The Rich Man and Lazarus Luke 16: 19 & ff
(story about meeting a beggar boy when with some tourists in Calcutta)
One afternoon we took a
cab to a downtown craft shop that catered to tourists; some of us wanted to
purchase gifts to take home. I finished
my shopping first and decided to wait for the others outside on the crowded
street hoping to find some rhyme or reason to the riddle of Calcutta .
I found something that surprised me. A beggar boy of about ten, no doubt carefully
trained and rewarded for his skill, began to pester me for a handout. I resisted and decided to go back into the
store knowing that the guard would prevent him from coming in.
But as I sat inside
waiting for my companions the boy kept up a vigil within sight of me through
the plate glass doors of the entrance.
He stared at me and every once in a while our eyes met. No doubt his handlers trained him in this
stare convinced that it would finally shame the target into making a donation.
It worked but in this
unexpected way. Sitting there I saw the
eyes of that beggar boy telling me that I was no better off than he. In the great scheme of things, his eyes
said, we are both beggars lacking the means to a secure destiny. And I heard Jesus’ question from the
scripture: “Which of you by worrying can add even a cubit to your
stature?” His stare said to me: “you
are poor like me; we are all poor; and the poor always share what little they
have.
Myself and my companions as well,
we all gave him some money as we left that tourist shop and it was all we could
do to tumble into a cab before other beggars came to besiege us.
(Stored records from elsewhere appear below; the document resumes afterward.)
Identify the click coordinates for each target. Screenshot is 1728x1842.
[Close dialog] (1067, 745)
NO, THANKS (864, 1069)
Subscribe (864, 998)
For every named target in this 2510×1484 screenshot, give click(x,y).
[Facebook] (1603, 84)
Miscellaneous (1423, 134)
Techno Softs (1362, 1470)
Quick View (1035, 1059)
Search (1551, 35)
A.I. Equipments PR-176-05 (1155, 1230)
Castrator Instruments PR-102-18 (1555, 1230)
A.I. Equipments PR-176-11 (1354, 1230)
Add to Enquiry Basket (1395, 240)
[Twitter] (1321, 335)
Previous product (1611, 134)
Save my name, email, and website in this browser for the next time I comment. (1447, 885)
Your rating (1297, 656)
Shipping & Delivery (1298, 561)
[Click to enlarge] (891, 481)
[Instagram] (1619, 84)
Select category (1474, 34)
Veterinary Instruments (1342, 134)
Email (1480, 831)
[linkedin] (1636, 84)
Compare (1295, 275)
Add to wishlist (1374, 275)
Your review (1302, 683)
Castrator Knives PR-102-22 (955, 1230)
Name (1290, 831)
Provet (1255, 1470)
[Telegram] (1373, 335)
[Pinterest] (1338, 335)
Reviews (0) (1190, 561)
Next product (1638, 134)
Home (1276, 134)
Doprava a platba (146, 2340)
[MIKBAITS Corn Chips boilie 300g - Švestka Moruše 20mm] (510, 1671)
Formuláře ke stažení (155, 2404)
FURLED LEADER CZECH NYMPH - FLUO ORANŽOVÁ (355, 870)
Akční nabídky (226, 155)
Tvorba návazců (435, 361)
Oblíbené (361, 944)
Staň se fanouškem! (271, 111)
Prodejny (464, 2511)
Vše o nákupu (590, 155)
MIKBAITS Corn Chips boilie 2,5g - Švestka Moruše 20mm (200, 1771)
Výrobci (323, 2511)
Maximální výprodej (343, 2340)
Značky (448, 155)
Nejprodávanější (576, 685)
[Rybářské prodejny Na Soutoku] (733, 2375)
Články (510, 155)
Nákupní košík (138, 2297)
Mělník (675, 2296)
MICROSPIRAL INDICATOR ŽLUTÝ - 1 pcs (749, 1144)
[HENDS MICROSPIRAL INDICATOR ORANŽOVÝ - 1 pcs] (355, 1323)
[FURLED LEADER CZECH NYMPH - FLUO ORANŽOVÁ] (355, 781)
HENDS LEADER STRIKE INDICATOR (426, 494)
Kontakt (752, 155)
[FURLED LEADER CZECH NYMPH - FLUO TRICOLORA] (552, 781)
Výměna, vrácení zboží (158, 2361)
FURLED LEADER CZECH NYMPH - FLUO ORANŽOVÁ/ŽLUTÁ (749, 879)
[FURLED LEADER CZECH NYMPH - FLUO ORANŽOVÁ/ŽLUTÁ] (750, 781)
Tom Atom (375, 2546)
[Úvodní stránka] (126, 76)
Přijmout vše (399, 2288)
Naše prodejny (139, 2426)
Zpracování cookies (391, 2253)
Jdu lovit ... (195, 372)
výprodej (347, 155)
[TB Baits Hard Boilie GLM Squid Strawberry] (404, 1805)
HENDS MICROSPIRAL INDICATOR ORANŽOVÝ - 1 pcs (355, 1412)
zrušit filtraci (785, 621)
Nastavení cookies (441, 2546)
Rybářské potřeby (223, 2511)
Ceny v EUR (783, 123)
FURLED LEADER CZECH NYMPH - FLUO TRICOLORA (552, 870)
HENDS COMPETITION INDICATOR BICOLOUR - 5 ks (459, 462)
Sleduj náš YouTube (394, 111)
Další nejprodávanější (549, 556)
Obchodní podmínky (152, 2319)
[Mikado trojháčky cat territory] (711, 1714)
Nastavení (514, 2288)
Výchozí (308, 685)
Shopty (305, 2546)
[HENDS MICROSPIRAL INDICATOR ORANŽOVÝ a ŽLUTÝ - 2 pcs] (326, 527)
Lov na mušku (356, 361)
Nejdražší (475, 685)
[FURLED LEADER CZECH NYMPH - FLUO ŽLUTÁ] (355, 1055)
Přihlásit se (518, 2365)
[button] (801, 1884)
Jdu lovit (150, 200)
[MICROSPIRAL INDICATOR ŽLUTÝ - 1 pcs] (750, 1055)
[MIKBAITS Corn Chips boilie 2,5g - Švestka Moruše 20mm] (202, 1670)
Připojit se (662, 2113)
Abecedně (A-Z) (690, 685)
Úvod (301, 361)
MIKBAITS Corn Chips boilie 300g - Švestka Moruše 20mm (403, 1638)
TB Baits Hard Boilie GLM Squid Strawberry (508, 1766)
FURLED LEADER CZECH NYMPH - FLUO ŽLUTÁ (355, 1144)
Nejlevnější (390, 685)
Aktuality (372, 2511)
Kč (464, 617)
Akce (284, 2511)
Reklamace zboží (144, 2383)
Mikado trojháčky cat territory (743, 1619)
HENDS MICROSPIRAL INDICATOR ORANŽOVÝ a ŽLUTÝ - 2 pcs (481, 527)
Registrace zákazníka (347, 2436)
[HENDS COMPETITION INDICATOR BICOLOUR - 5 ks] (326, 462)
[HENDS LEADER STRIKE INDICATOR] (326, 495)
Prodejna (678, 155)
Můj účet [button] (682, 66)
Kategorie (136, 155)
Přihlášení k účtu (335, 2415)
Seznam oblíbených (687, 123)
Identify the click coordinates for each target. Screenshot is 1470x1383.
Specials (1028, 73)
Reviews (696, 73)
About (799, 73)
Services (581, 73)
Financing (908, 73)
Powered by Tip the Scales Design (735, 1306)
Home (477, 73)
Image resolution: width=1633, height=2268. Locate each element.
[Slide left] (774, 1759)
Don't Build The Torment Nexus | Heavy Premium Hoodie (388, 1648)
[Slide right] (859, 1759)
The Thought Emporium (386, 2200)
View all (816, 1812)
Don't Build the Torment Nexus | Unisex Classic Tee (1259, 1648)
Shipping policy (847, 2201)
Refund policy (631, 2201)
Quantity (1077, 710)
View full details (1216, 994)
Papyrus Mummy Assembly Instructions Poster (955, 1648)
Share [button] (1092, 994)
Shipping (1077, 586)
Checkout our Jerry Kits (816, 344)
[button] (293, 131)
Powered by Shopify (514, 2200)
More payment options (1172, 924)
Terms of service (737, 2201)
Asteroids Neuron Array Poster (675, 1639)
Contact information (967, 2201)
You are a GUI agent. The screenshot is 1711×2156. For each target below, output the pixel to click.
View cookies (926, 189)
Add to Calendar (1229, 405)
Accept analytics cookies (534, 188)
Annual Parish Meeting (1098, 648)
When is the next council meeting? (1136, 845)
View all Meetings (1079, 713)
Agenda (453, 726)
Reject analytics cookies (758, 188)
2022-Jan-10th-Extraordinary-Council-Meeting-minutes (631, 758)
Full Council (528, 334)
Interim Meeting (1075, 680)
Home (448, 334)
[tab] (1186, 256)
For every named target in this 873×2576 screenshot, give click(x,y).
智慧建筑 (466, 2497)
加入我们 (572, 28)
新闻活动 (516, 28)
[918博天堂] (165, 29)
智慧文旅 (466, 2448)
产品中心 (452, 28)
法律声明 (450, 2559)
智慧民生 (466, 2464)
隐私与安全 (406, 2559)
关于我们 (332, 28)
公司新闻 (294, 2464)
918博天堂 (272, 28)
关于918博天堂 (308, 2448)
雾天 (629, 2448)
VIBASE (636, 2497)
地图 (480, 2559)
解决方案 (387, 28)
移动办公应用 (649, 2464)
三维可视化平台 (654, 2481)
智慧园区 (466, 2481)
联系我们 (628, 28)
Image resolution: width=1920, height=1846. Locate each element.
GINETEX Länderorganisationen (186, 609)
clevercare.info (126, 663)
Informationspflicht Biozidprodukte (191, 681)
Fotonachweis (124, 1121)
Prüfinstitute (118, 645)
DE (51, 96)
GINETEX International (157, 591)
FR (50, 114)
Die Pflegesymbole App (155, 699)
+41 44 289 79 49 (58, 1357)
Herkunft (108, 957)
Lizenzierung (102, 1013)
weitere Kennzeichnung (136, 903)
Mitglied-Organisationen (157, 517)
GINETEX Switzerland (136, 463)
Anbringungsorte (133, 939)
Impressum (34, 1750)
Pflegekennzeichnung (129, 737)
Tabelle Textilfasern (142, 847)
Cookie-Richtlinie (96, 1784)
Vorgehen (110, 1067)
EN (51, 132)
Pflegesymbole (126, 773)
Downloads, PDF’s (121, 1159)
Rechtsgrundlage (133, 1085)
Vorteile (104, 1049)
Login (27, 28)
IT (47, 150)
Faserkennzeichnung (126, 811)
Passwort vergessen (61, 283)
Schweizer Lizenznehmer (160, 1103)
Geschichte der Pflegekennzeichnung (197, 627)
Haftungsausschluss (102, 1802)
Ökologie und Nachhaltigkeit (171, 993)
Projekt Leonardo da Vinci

I have no illusions about that boy…. His
future would be the hardness of the street.
At best when he got older he could use his skill to get other boys to
work for him the way he himself was working in some syndicate of beggars.
As this boy’s face
lingers in my memory, so, too, does the lesson I learned that day. We are all poor beggars lacking the means to
a secure destiny. Our destiny is with
the Lord Jesus who empties himself and makes himself like us. Jesus offers us the destiny of freedom from sin and the security of salvation.
The plate glass doors separating me from the
beggar boy were the chasm of the scriptures that separated the Rich Man from
Lazarus. But God’s mercy and the boys’
eyes created a bridge across the chasm.
Not that either one of us changed much.
Yes, my companions and I gave him a pittance and I learned a lesson
about my own poverty. A fragile,
fleeting bridge to be sure. But if I am
to meet anyone in the afterlife, this boy will be among them. And I will thank him for teaching me
something about the human condition.